「ここで見てもらえるのは、特別なんだ」
「こう言ってはなんだけれど、他の場所と比べて、お客さんの熱量というか、視線の強さが違う。しかも、ここは土方歳三たちが”居た”場所なのだから」。
土方歳三資料館で行われた、2回目となった天然理心流日野道場の演武開始を待つ剣士が「ここで見てもらえるのは、特別なんだ」、そう呟やいていました。
今年は5月11日に開館30周年、節目の年を迎えました。
演武前には30周年記念の太身木刀が、井上源三郎資料館館長あり天然理心流日野道場代表でもある、井上雅雄さんから贈呈されました。
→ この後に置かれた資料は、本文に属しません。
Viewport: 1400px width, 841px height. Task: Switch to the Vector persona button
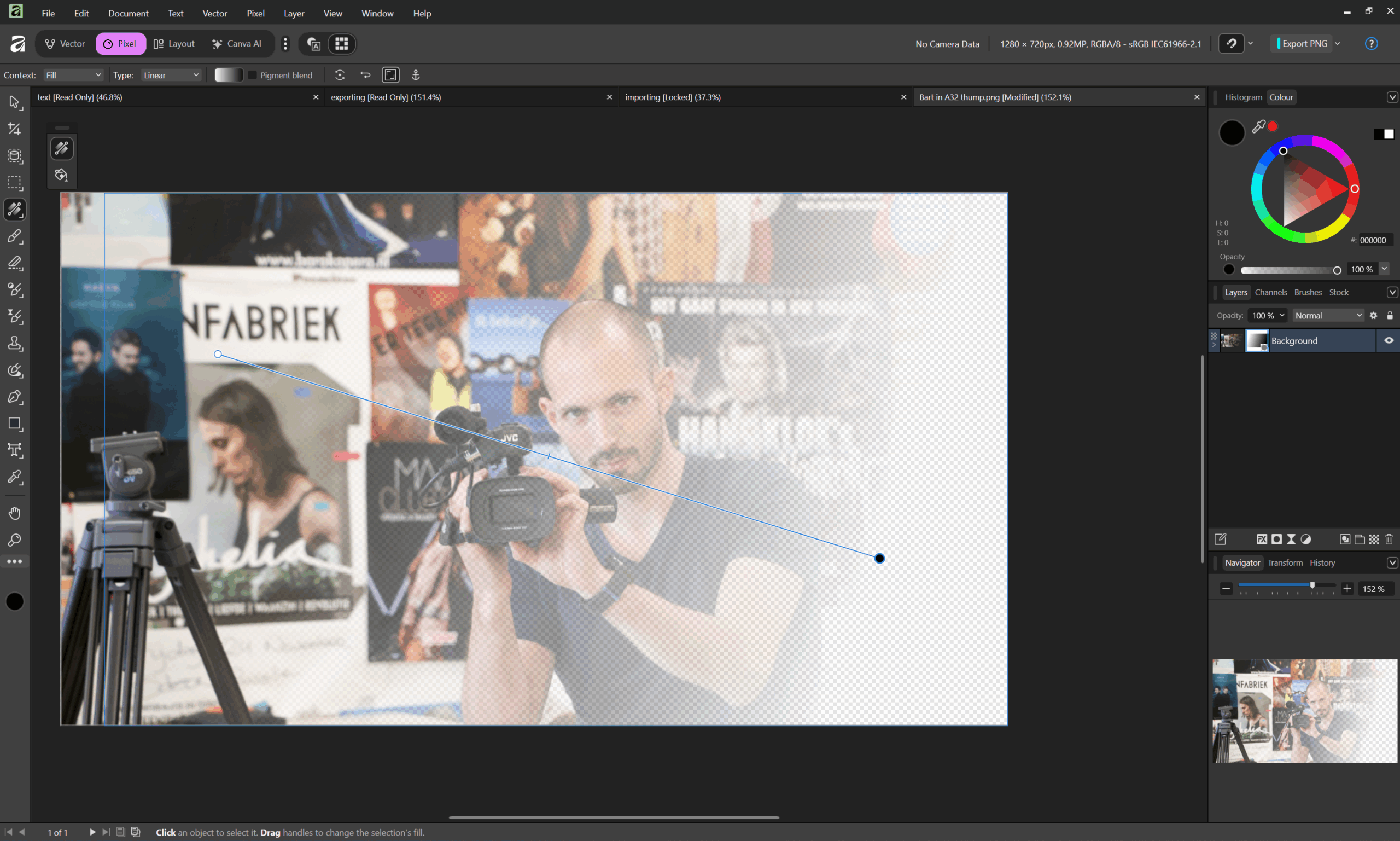tap(65, 44)
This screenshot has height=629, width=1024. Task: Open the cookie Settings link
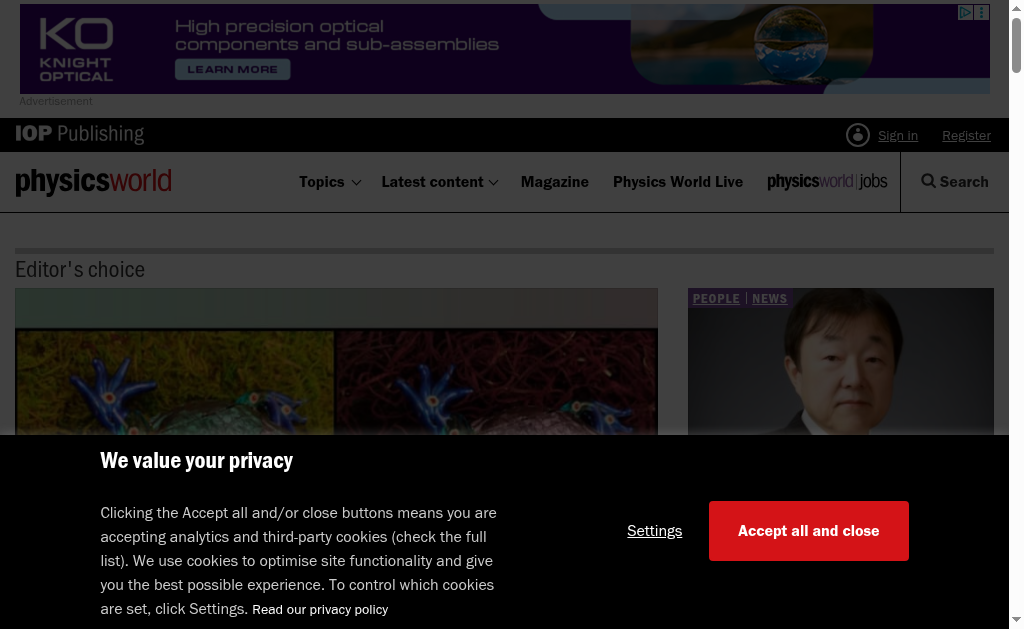(654, 531)
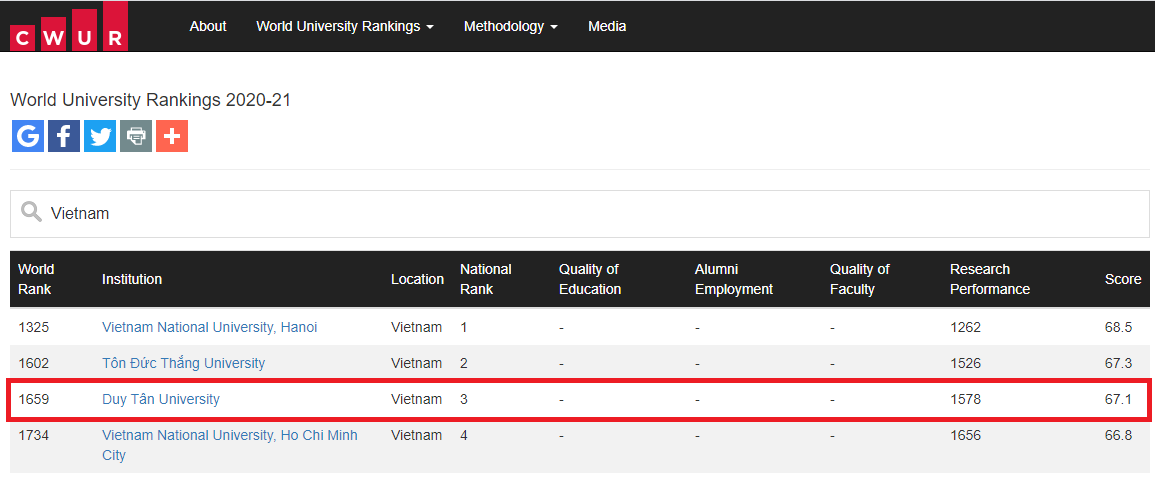Sort by Research Performance column header
The width and height of the screenshot is (1155, 478).
tap(989, 279)
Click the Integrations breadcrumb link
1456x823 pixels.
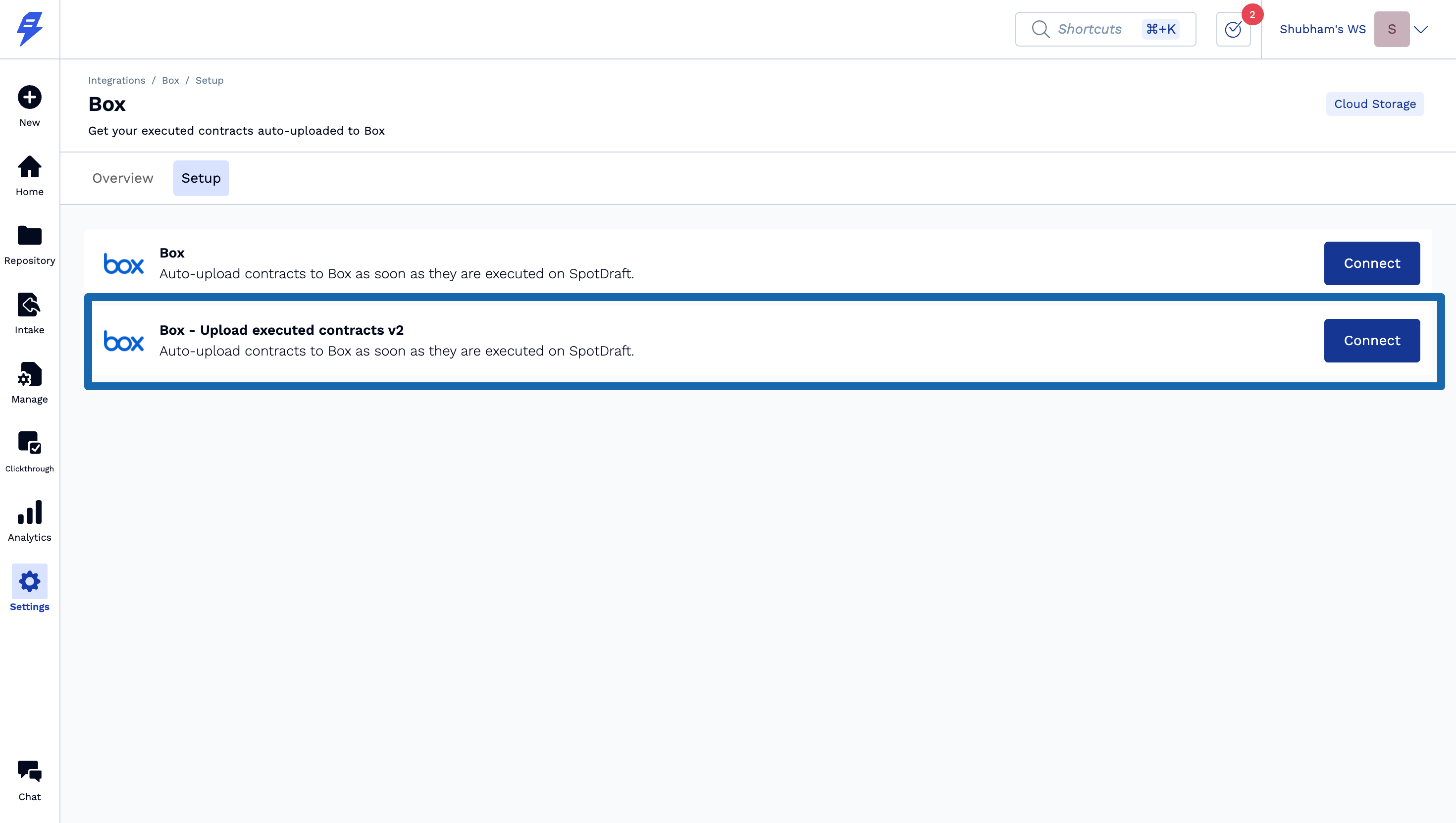[x=116, y=80]
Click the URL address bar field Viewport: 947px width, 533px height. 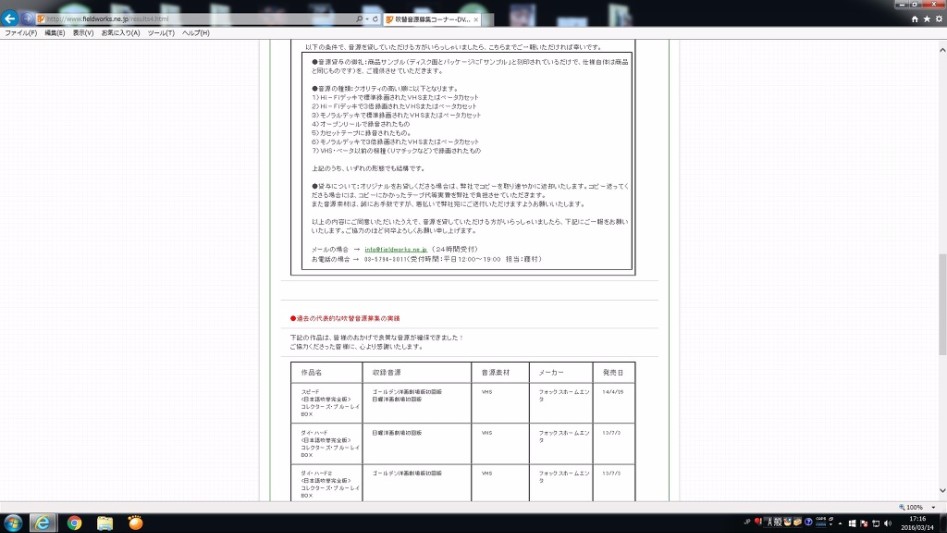pos(200,19)
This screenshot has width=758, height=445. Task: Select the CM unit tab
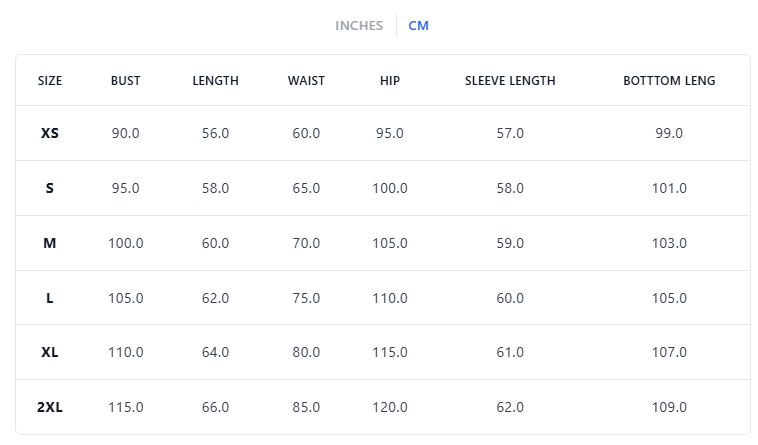tap(418, 26)
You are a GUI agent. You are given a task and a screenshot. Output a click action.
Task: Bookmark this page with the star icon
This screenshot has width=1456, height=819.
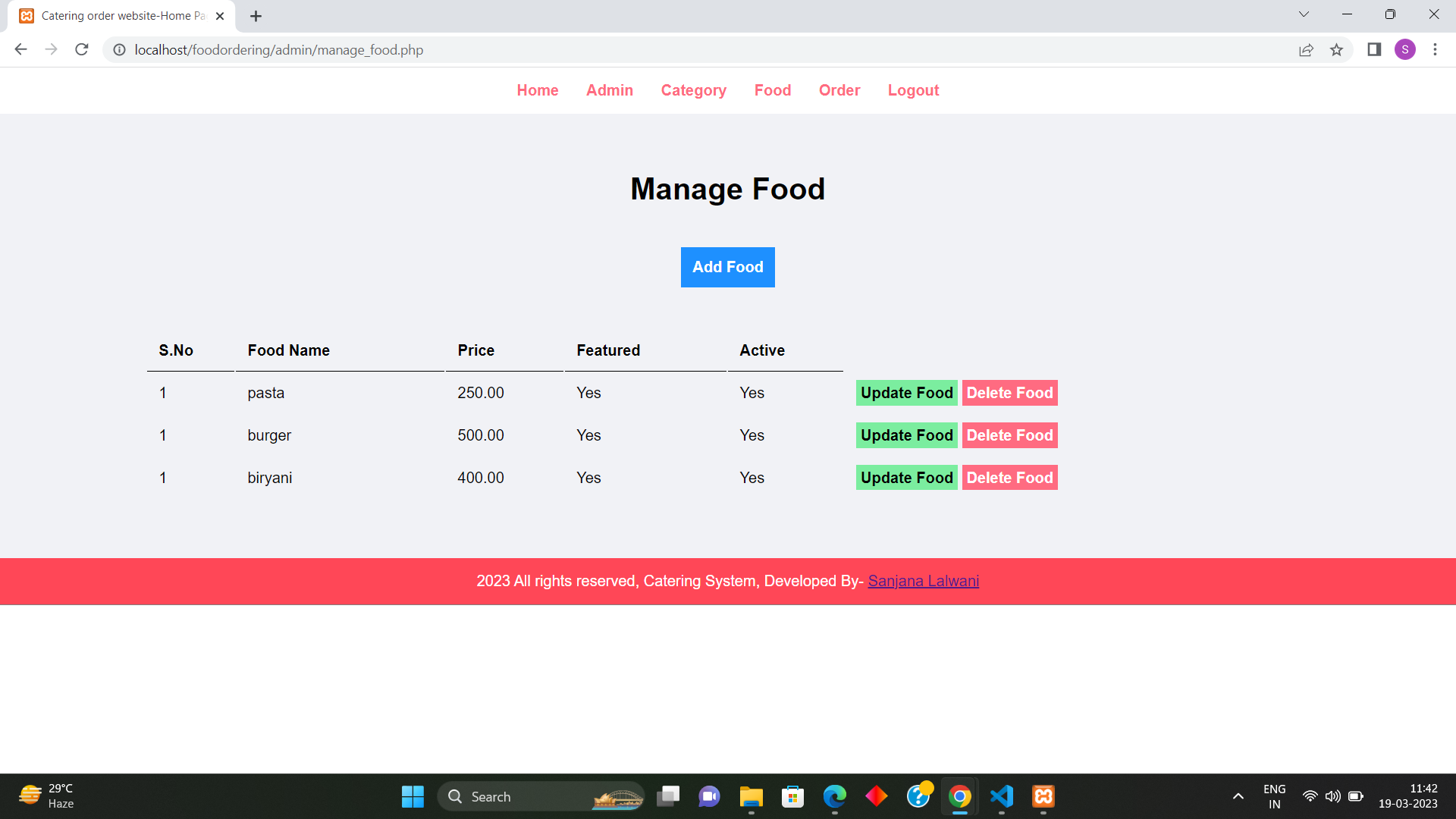pos(1337,49)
まだ、今ほど情報が広く行き渡らないころから、一部の人たちには日野と新選組の関わりは知られていました。
ですが、その関係史料を眼のあたりにすることは難しいことであり、その扉を開いたのが、「土方歳三資料館」でした。
休館前には「特別展」が開催される時や、ひの新選組まつりの時期には、周囲の道路をぐるりと来館者の列が続くこともありました。
それを回避するためと思われますが、再開館に合わせて、趣があった庭園が一大整備されて「広場」が出現。
当然、以前の姿を惜しむ声も聞こえては来ましたが、それよりも訪れるみなさんの安全が保たれ、加えてこれまで出来なかった催しもできる空間が生まれ、何となくですが、落ち着いた雰囲気になった気もします。
11月17日に、6月に続いての天然理心流日野道場の演武、外国人の来館者も前回より多く、天然理心流体験に挑戦する姿が見受けられました。
資料館から、少しの歩いた浅川土手からは、富士山もくっきりと眺められ、のんびり歩けば、その先の高幡不動尊にたどり着けます。
新選組に興味がある外国からの方、勿論、日本人にもですが、「ここで見られるものは、特別なんだ」、なのかも知れません。
余談ながら、汗ばむほどだった11月17日には、富士山はまだどう見ても「黒富士」でしたが、たった5日間のうちにひと降りで「真白き富士」の姿、秋をあまり感じないうちに冬がやってくるようです。